The inaccuracy of this plot synopsis merely demonstrates that the Library of Congress is just as bad at film criticism as most full-time professionals.  I will not recount the plot -- that would waste your time and mine.  I only have three observations to make.

First, the major motion picture studios commanded such a wealth of talent, that they could throw an incredible array of top-flight talent at B-level potboiler (and the production suggests that this was a B, although perhaps a B+, a notch above RKO's usual crime melodramas).  Besides upcoming stars Maureen O'Hara and Lucille Ball, seen in A productions at RKO, there was Louis Heyward and Ralph Bellamy, cinematographers Russell Metty (Touch of Evil) and Joe August (They Were Expendable), screenwriters Frank Davis and Tess Slessinger, who between them worked on Pride and Prejudice, A Tree Grows In Brooklyn and The Train (1964), not to mention Robert Wise as editor.  The main thing with a studio with fixed personnel costs was to keep the most people busy at the same time, so even RKO, the least stable of the studios which owned theaters, had such excess capacity as to engage this level of talent on a programmer.

Which is my second point.  The film is not groundbreaking, and fact it's message seems rather confused.  Does Lucille Ball's willingness to sell herself, not to the highest bidder but the fastest one, make her a strong independent woman or a two-dollar whore?  Is Maureen O'Hara's modesty about her talent naive humility or brutal honesty?  Is Louis Hayward a good guy with a drinking problem or he is a user?  None of this is made clear in the back-and-forth story which feels like it went through rewrites by people who hadn't read all of the previous draft.

And finally, the moments in the video I've embedded above are probably the only historically valuable moments in the film.  The situation is that Lucy Ball is a burlesque star (a Hollywood burlesque star in that she sings a G-rated dirty song and never takes any clothes off) who has hired her frenemy Maureen O'Hara as a stooge to dance some ballet steps and get booed by the audience until she is yanked off and Ball comes on.  (The plot of The Night They Raided Minksy's merges those two characters into one)  One night, things go differently, and Judy (O'Hara) stops and makes with this startling speech about The Male Gaze.  Yet, strong as it is (especially the power of a 19-year-old Maureen O'Hara), it comes virtually out of nowhere.  The film doesn't prepare much for this outburst, nor does it follow up its consequences.  Sincere, no doubt, on the part of Ms.
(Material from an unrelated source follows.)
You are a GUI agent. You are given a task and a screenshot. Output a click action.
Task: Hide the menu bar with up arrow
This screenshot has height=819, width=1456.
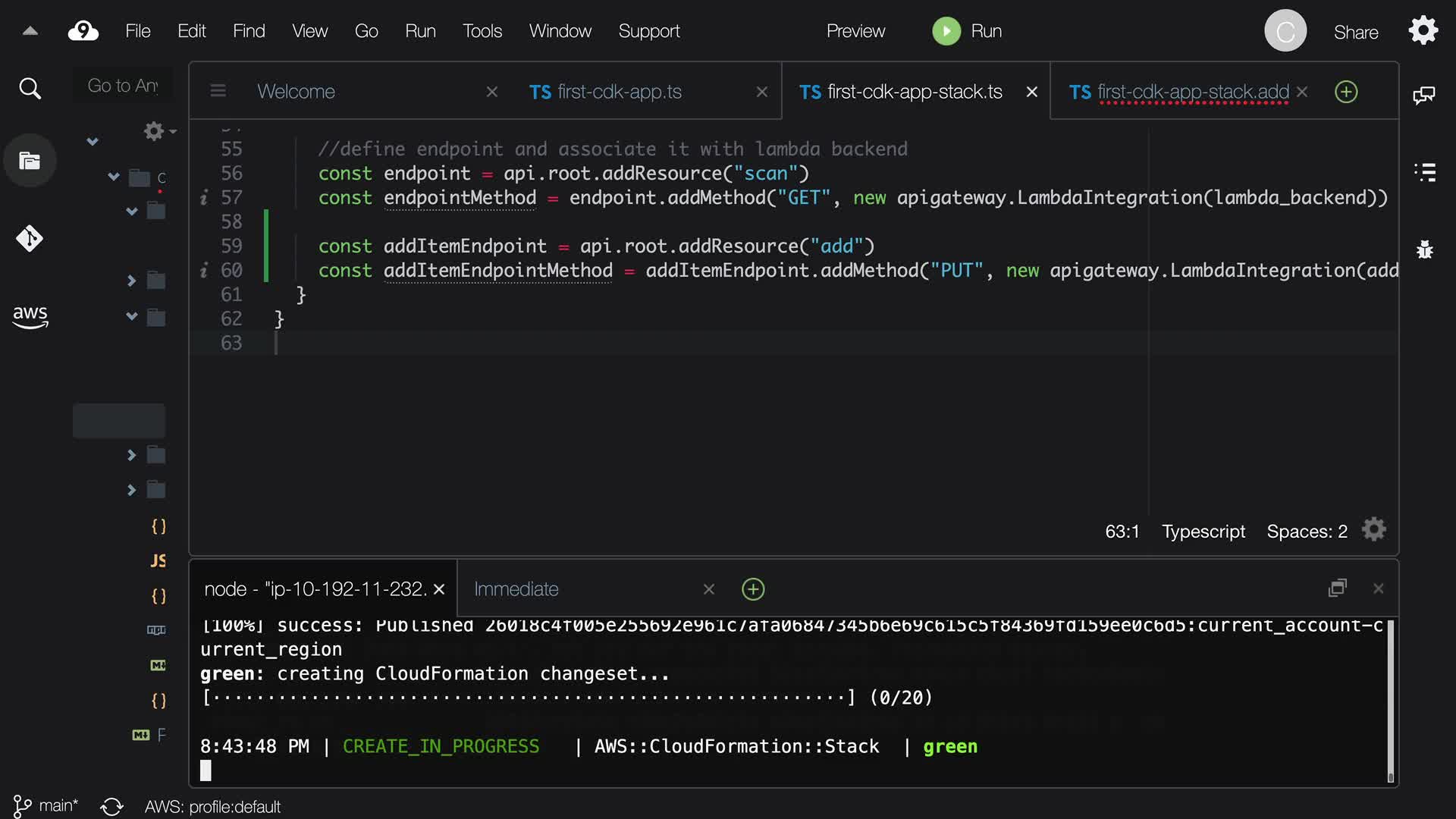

Arzner and Miss Schlesinger (who was Mrs. Frank Davis), but pasted in, almost like a bookmark indicating another different film that they would have liked to make, if circumstances permitted.

There are two types of classic Hollywood film buffs, the "Great Old Days" fans, who revel in "good old-fashioned entertainment" like Casablanca and The Wizard of Oz and those of us who have binged on this stuff so thoroughly that, willy nilly, we have become students as interested in the missteps and almosts as the unquestioned triumphs.  Dance Girl Dance is only for the latter, and maybe only for the three minutes embedded above.

Although I had forgotten that Louis Hayward had a marvelous voice.  Have you ever seen The Return of Monte Cristo?